Cientos de inmigrantes, migrantes, personas racializadas, jóvenes, con abundante presencia de mujeres, activistas de diversos colectivos sociales, personas mayores, y a título individual, se concentraron ayer lunes 11 de junio frente a la sede del Ministerio de Trabajo e Inmigración, en corazón financiero de la capital en Madrid.

Las concentradas estuvieron –alrededor de dos horas- gritando consignas contra el hacinamiento en la que se encuentran “las hermanas jornaleras marroquíes” en las campañas de colecta de la fresa de Huelva.

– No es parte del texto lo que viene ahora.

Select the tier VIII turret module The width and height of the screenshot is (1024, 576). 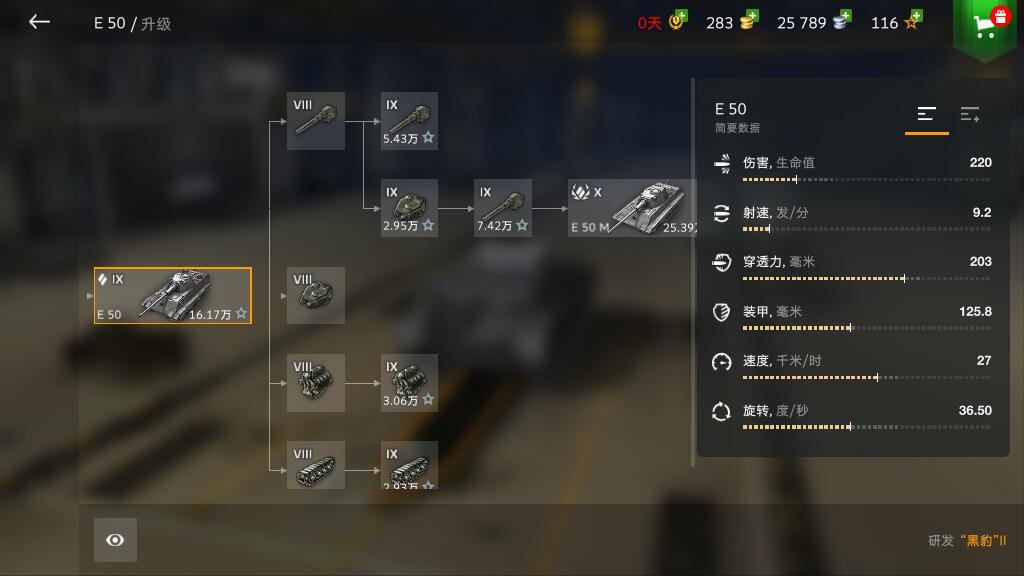pos(315,295)
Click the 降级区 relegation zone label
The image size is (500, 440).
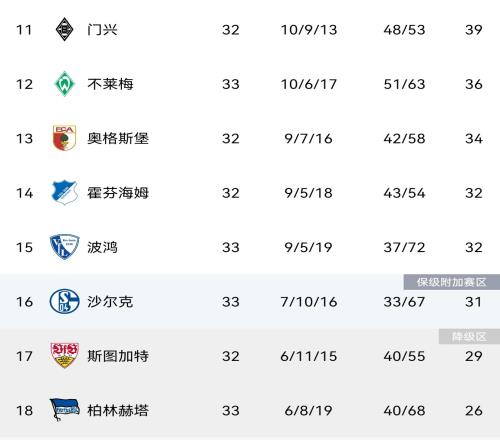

“Mujeres –según el Manifiesto que se leyó en la concentración- que están siendo atravesadas por la brutal violencia del patriarcado y el racismo de Europa, a quien no le basta con explotarlas pagando poco por un trabajo duro y en malas condiciones, sino también violando sus cuerpos, dañando profundamente sus vidas”.

También se denunció que Europa sigue alimentándose de la explotación de los cuerpos migrantes, de su trabajo, de su energía y de sus vidas, gracias a mecanismos como la Ley de Extranjería, que permite utilizar y desechar nuestros cuerpos cuando estos ya no son necesarios.

“Mientras tanto Europa, siempre hambrienta e insatisfecha, saborea con cinismo los frutos que han crecido entre los campos de la esclavitud y los maltratos diarios”, señala el Manifiesto que ha sido firmado por más de un centenar de organizaciones sociales y políticas.

Las consignas que más se escucharon fueron: “España será antirracista o no será”, “Frutos rojos, sin explotación”, “No al racismo institucional”, “Vamos acabar con el sistema por racista y colonial”, “Hermana Mora yo si te creo”, “trabajo de interna, esclavitud moderna”.

Las portavoces criticaron a los “agentes disfrazados de una falsa cooperación al desarrollo, oenegés que sostienen la estructura para seguir alimentándose de la situación de pobreza que nos condena, impulsadas por élites económicas y políticas locales quienes permiten que continúe la esclavización de nuestros cuerpos; hoy tenemos la realidad de las hermanas moras jornaleras, poniendo -una vez más- en evidencia esta relación neo-colonial española”.

Antes de dar por finalizada la concentración se expresó el compromiso de seguir en las calles, luchar por nuestros derechos y exigir a los poderes públicos mayores garantías en el ejercicio de nuestros trabajos.